**Assignment**
Take the data below and extract the lines from the one with "Screen dimensions: 1131x820" to the one with "Task: Click inside the Search This PC field", inclusive, exactly as written.

**Supplied information**
+---+

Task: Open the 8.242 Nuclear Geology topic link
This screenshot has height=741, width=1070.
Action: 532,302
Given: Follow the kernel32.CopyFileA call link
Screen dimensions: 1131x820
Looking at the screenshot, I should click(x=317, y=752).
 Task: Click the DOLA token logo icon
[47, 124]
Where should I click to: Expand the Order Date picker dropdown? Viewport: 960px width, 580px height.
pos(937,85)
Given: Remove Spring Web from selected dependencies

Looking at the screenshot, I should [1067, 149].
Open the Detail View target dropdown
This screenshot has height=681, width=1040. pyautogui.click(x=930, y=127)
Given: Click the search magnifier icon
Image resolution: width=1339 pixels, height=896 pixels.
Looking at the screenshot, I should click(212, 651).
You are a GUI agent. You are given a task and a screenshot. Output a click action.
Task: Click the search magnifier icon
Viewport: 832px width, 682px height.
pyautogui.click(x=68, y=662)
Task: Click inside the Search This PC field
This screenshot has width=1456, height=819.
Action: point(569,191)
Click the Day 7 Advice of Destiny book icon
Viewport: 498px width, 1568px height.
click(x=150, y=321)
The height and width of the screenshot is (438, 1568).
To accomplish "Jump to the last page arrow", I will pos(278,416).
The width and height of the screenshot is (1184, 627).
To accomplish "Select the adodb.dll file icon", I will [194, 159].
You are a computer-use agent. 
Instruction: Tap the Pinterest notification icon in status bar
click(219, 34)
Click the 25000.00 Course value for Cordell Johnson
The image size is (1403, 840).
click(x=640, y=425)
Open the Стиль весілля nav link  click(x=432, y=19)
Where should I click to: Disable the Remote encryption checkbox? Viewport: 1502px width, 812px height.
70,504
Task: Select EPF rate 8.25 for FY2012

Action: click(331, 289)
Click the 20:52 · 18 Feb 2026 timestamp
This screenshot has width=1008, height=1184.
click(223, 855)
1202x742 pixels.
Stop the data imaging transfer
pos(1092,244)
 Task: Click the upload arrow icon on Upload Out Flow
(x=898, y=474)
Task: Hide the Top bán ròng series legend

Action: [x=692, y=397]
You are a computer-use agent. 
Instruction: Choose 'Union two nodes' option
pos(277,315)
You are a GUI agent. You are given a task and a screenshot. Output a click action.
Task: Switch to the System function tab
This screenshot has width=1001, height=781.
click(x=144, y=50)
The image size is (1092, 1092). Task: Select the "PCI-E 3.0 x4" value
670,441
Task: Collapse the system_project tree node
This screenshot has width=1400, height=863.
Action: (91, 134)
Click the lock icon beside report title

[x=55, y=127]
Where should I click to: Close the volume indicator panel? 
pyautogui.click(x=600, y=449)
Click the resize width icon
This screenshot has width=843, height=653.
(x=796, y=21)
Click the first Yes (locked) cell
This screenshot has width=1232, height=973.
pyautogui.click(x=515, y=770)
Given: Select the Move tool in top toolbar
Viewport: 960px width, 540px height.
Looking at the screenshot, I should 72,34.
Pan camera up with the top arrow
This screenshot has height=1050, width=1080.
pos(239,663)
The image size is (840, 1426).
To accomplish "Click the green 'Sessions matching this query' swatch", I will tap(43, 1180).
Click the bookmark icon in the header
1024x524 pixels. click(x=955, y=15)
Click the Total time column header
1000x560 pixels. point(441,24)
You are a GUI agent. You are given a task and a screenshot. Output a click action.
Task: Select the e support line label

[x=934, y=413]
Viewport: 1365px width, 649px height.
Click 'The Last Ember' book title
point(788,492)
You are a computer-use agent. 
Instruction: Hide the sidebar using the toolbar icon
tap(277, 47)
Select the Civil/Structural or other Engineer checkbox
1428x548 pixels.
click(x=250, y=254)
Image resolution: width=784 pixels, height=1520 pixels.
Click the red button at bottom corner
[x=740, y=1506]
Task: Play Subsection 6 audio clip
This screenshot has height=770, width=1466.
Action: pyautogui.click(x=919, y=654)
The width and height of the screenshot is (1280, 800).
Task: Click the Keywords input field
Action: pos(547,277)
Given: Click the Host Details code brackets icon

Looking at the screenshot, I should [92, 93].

+---+

**Exercise answer**
Screen dimensions: 1131x820
Looking at the screenshot, I should click(x=317, y=752).
 Task: Click the DOLA token logo icon
[47, 124]
Where should I click to: Expand the Order Date picker dropdown? Viewport: 960px width, 580px height.
pos(937,85)
Given: Remove Spring Web from selected dependencies

Looking at the screenshot, I should [1067, 149].
Open the Detail View target dropdown
This screenshot has height=681, width=1040. pyautogui.click(x=930, y=127)
Given: Click the search magnifier icon
Image resolution: width=1339 pixels, height=896 pixels.
Looking at the screenshot, I should click(212, 651).
You are a GUI agent. You are given a task and a screenshot. Output a click action.
Task: Click the search magnifier icon
Viewport: 832px width, 682px height.
pyautogui.click(x=68, y=662)
Task: Click inside the Search This PC field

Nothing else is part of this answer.